Exercise instructions – When a line below contains the word "clear", copy that line.

(Stored dataset items)

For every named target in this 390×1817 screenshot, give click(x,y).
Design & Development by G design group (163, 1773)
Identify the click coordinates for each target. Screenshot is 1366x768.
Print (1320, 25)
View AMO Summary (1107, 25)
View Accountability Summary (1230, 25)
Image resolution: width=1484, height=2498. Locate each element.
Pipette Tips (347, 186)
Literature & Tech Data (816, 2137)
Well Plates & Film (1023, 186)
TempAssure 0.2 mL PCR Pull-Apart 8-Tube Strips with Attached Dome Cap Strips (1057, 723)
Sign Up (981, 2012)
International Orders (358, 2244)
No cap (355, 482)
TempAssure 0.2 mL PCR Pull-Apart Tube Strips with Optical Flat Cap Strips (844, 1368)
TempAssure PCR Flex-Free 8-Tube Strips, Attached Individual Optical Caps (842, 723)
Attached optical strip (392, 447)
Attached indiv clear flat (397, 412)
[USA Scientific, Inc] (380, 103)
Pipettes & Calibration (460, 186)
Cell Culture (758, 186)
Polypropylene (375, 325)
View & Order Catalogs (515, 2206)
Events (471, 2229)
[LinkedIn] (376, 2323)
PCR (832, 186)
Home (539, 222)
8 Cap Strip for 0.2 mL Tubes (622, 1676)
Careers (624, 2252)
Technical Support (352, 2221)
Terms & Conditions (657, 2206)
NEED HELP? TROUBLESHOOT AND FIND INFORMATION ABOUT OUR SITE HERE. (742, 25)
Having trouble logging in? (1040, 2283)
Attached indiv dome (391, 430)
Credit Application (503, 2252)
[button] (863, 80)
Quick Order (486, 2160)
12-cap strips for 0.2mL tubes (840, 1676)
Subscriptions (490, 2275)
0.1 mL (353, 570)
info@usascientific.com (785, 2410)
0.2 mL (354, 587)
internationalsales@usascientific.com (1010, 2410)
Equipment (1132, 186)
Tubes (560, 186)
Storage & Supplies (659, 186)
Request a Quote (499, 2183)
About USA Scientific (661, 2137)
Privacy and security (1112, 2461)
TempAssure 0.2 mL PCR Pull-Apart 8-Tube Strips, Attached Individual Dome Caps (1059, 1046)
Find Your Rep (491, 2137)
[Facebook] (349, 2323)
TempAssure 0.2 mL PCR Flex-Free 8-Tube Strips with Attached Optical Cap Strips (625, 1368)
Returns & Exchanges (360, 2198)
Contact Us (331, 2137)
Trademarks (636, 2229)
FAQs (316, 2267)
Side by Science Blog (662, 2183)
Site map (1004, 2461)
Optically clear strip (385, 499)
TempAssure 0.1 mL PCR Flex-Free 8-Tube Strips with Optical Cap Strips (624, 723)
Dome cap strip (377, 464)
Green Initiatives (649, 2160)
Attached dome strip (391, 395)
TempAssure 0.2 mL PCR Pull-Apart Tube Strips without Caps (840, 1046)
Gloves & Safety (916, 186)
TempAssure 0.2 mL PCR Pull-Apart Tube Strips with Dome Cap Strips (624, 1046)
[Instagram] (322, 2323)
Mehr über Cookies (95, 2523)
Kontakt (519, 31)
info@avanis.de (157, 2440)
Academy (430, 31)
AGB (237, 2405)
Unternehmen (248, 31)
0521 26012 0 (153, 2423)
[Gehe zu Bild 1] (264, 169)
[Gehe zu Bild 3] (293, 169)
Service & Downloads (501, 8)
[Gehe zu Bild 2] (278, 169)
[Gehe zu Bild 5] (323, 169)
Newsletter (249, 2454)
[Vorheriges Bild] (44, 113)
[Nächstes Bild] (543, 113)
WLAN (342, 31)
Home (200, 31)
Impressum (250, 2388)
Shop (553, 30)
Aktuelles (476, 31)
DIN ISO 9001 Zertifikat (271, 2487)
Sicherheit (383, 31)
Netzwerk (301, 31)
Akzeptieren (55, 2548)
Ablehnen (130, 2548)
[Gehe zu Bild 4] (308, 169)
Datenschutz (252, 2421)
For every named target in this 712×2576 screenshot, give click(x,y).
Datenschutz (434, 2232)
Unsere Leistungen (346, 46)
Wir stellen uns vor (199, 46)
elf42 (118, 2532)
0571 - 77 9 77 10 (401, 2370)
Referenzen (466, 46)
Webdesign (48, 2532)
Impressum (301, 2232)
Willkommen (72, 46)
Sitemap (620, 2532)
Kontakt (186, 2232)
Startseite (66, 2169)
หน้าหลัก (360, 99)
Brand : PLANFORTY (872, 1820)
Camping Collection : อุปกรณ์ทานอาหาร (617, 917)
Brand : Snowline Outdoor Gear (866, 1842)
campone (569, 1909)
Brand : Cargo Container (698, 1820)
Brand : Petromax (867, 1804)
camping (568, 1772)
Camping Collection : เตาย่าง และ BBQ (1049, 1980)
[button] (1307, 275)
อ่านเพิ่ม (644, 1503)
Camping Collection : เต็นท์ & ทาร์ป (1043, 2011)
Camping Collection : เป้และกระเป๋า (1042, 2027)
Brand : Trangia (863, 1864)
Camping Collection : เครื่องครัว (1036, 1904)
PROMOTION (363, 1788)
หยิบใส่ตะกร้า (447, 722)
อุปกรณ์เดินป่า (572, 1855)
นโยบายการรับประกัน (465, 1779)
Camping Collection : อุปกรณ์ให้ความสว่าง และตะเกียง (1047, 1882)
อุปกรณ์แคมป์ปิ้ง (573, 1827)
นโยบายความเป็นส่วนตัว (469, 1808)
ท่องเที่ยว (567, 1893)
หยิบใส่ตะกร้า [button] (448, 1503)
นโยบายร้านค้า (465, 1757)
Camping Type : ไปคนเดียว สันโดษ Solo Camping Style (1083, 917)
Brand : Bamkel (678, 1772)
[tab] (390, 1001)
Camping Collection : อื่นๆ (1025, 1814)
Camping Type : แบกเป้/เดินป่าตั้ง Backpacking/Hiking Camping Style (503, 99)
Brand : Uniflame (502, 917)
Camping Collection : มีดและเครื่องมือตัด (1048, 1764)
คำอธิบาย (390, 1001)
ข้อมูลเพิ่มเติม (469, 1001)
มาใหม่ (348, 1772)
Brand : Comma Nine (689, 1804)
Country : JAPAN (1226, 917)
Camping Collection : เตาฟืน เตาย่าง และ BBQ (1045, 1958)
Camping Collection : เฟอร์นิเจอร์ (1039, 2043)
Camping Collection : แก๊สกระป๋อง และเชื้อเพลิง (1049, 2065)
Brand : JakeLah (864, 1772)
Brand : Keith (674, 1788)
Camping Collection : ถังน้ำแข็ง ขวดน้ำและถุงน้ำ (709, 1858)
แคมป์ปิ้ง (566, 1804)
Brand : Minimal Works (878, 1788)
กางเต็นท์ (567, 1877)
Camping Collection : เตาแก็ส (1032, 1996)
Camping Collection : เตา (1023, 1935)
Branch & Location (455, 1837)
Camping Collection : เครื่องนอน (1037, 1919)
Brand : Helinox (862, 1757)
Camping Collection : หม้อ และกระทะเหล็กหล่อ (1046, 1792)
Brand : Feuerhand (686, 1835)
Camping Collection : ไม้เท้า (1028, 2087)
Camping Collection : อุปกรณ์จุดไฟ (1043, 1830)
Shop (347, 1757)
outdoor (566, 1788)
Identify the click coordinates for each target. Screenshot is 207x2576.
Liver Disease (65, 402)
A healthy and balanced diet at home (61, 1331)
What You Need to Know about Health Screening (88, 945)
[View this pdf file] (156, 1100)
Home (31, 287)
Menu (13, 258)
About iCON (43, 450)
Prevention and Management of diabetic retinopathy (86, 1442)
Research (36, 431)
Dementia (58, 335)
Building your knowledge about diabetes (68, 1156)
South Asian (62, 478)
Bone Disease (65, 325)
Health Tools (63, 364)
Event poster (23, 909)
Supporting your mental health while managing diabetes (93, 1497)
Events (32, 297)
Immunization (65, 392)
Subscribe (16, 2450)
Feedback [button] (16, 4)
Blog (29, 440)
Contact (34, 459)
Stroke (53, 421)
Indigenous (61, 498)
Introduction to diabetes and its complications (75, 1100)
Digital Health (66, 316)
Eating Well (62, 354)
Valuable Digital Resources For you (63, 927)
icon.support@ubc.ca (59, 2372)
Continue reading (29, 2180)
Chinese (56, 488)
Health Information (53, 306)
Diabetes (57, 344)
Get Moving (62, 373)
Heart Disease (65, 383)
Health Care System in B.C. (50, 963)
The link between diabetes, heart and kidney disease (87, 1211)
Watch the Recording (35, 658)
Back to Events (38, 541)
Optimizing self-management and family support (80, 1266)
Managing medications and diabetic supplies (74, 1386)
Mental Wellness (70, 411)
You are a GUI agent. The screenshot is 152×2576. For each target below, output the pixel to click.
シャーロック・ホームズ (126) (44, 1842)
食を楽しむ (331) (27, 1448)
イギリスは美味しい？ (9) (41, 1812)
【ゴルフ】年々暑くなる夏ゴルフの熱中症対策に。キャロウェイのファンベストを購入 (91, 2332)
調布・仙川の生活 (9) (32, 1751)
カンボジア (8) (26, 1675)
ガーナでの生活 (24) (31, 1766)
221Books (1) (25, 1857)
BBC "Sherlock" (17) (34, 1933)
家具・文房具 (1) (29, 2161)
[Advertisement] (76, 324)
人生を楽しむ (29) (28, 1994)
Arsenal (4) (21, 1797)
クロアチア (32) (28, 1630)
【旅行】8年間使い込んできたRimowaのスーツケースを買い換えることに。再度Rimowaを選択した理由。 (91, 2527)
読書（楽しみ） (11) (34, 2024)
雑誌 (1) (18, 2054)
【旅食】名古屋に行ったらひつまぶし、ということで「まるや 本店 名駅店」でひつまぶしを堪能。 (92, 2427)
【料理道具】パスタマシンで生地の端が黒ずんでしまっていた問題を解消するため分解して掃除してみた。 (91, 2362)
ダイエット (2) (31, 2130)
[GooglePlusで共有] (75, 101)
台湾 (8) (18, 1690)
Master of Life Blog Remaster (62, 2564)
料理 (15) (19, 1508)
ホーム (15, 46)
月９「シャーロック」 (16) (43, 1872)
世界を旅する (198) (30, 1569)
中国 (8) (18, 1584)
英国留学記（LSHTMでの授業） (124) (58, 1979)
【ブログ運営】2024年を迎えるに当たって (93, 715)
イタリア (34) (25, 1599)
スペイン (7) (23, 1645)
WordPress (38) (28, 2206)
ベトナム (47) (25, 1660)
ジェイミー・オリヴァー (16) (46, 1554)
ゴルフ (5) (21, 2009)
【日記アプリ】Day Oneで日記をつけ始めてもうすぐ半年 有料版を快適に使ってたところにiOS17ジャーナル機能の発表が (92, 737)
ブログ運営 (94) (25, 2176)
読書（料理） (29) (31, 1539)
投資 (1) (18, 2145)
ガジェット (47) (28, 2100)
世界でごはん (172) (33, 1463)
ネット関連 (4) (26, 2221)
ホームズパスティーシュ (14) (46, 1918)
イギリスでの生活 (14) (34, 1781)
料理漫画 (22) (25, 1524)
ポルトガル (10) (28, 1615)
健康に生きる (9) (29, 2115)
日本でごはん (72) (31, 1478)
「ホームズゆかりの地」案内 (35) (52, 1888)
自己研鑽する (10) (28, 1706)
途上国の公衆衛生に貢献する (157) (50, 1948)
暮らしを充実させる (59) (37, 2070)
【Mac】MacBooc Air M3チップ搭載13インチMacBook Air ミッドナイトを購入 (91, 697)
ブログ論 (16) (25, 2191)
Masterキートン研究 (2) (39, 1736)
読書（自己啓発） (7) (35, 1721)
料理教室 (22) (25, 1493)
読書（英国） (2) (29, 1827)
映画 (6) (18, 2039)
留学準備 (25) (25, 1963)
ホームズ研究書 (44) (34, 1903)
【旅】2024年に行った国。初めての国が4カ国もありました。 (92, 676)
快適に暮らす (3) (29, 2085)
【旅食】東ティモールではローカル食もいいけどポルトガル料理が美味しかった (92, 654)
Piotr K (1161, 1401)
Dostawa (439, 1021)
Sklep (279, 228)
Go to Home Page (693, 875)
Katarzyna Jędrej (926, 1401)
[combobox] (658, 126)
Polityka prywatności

Finished exercise –
Attached indiv clear flat (397, 412)
Optically clear strip (385, 499)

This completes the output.